[SOURCE DOCUMENT — start]

I recently got a question about The FBI Ransomware Trojan, which is also known as the FBI MoneyPak virus. A commenter raised the question in the comments section of my earlier post, Does Your Kindle Fire Need Virus Protection?
What’s “FBI Ransomware”?
This specific Trojan / virus is an especially nasty one, as it essentially locks you out of your computer or mobile device until you pay whatever fee it’s asking in order to release the lock. It’s got “FBI” in the name because the extortion pop-up says the FBI has identified some kind of threat on your machine and will remove it in exchange for a fee, usually $100, to be paid by credit card. So these hackers get $100 immediately, plus the duped consumer’s credit card number.
Making matters worse, making that payment won’t necessarily unlock your computer or device. Even if it does work, it’s only a matter of time before the hackers lock you out again and demand more money.
FBI Ransomware Only Works On PCs and Macs, NOT Mobile Devices
FBI Ransomware malware has yet to crop up on any tablet or smartphone. This Trojan is apparently only designed to work on PCs and (more recently) the Mac OS X operating system.

[SOURCE DOCUMENT — finish]
[DATA EXCERPTS — start]

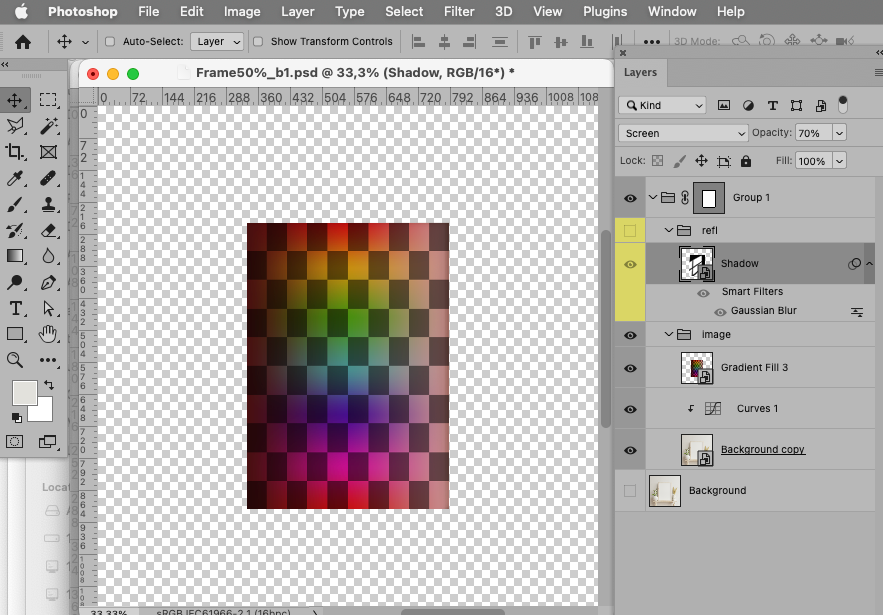Image resolution: width=883 pixels, height=615 pixels.
Task: Check Show Transform Controls
Action: (259, 42)
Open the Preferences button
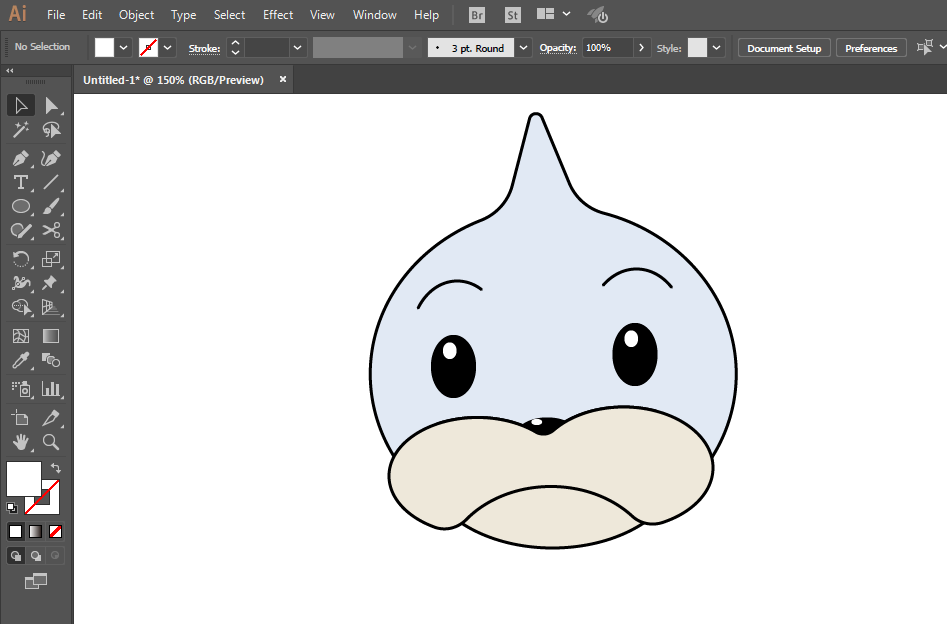This screenshot has height=624, width=947. tap(871, 48)
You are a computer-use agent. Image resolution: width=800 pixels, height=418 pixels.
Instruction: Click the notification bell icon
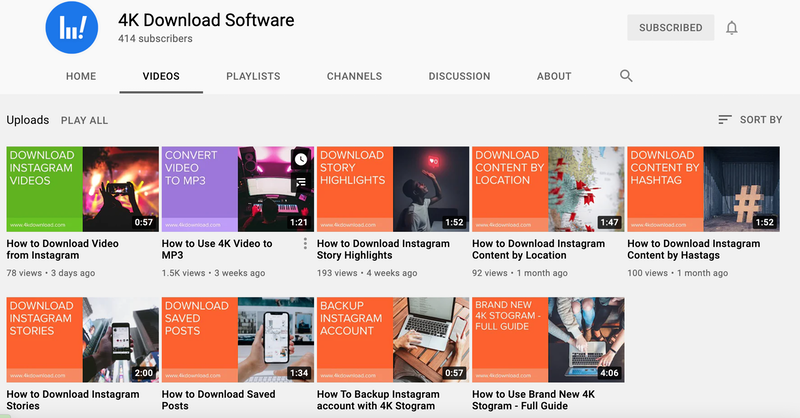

[DATA EXCERPTS — finish]

PROBLEM SET:
1. Put this sentence from the FBI Ransomware text into Spanish: "Making matters worse, making that payment won’t necessarily unlock your computer or device."
2. Continue the FBI Ransomware text from the point where it stops.
The entries are not needed for anything here.

ANSWERS BELOW:
1. Para empeorar las cosas, hacer ese pago no necesariamente desbloqueará tu computadora o dispositivo.

2.
FBI Ransomware Has Begun Invading Mobile Devices, But…
Getting rid of it on a mobile device may be as simple as resetting the device to factory defaults provided the user hasn’t rooted or hacked ther device, which can disable the “reset to factory defaults” option on some devices. One reader reports that on a Kindle Fire, doing a hard reset (e.g., holding down the power button long enough to completely power the device down, then turning it back on) was enough to get rid of the Moneypak message he was seeing when ‘waking’ his Fire, he didn’t have to do the full factory reset. However, if that fails then a factory reset will be necessary.
**12/31/14 UPDATE** If you’ve got this virus, or any malware that locks you out of your Fire’s home screen, see my 12/31/14 post: Infected Fire Tablet? Here’s A Possible Solution.
Yes, doing this means you may lose some of your personal settings and files, but anything that’s stored in a Cloud (e.g., Amazon’s Cloud, Google Play’s Cloud, iCloud, etc.) can simply be re-downloaded. Even so, it’s not such a serious issue for mobile devices like tablets and smartphones because the users of those devices can easily make the problem go away—again, assuming they haven’t rooted or hacked their device—, with minimal negative impact. Some hassle, sure. But not any lasting damage.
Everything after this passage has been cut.